The ZIKV virion is essentially a condensed RNA-nucleocapsid kernel coated with an icosahedral shell composed of M and E proteins. The current model of the flavivirus virion8,9 suggests that the C protein interacts with the envelope proteins and the single-stranded RNA genome. However, mature flavivirus virions do not seem to have a defined shell composed of C proteins because the proteins could not be clearly identified by electron microscopy.12 Two hypotheses have been proposed: either internal symmetry of the nucleocapsid core is incompatible with the icosahedral shell, or their viral nucleocapsid cores might be disordered.
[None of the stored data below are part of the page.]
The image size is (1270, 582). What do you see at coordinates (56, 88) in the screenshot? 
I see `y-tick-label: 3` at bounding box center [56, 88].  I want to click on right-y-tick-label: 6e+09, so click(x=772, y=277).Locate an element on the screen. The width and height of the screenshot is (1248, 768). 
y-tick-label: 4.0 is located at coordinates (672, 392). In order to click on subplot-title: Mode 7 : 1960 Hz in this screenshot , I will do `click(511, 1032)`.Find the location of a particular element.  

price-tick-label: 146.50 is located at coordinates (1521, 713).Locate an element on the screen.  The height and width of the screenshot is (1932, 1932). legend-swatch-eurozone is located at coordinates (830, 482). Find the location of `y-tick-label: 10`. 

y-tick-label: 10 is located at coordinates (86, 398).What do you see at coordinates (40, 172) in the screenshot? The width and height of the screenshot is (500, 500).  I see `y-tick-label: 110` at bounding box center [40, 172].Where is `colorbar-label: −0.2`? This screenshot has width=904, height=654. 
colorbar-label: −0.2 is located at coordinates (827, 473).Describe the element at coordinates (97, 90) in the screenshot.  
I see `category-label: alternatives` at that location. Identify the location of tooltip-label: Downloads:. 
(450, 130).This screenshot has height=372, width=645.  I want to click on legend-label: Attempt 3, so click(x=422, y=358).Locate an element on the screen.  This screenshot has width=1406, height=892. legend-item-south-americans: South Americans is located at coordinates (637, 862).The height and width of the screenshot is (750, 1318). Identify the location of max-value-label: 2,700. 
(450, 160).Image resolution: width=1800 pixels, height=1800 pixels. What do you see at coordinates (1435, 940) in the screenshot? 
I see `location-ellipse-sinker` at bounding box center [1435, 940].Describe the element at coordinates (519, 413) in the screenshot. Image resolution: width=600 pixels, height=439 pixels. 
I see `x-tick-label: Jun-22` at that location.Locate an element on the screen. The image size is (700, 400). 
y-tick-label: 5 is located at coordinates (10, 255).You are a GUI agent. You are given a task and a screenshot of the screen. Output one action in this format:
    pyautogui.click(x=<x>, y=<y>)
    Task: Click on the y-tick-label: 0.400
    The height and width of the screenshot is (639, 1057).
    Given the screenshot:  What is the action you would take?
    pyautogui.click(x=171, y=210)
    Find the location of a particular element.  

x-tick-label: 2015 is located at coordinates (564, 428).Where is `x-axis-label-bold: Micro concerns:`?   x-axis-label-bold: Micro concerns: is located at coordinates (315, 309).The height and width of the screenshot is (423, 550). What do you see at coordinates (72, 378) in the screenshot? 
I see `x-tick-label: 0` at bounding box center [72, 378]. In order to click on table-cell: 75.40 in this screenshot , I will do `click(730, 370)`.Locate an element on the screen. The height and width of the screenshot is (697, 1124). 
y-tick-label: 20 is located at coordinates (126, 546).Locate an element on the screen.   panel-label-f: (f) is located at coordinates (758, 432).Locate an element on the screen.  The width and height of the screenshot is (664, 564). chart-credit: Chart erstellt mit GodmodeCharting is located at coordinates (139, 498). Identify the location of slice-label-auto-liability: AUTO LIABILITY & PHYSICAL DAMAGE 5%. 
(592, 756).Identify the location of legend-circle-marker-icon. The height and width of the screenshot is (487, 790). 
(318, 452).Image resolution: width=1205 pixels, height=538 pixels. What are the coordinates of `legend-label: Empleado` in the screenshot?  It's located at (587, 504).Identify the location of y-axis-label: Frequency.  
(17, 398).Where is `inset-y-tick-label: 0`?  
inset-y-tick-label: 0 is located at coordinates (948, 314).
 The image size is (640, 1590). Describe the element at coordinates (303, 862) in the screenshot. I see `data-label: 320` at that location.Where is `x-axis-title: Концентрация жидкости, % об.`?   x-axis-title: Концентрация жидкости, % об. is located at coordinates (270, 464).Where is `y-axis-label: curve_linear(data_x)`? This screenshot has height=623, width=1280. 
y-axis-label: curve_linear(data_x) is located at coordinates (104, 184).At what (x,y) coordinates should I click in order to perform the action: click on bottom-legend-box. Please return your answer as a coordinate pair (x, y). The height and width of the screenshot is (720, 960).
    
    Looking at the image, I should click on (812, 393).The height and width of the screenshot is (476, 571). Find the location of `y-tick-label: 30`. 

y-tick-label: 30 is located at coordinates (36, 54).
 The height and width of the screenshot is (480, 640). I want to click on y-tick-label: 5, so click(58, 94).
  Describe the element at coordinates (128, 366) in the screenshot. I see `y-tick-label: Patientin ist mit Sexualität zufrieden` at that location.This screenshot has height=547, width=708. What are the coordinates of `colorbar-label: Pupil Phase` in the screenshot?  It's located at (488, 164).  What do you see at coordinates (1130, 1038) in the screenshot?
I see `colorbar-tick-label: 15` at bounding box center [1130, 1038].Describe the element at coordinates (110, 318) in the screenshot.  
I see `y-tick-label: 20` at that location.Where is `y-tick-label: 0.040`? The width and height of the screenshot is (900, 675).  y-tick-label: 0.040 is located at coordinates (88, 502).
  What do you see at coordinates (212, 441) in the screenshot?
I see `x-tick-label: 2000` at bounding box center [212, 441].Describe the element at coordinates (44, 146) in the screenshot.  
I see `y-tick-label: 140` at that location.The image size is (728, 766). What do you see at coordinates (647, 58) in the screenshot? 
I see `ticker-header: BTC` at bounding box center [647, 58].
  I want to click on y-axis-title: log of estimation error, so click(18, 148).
The continuous distribution of the positive charge observed in our atomic model supports the latter. We propose that the single-stranded RNA genome of ZIKV likely wraps around individual C dimers to form a condensed but disordered “beads on a string” ribonucleocomplex structure as the virus kernel (Supplementary information, Figure S8). The viral RNA is typically in close contact with the C protein, and the interactions are predominantly between the sugar-phosphate backbone of the RNA and the positively charged side chains of the amino acids in the C protein, which is independent of the nucleotide sequence.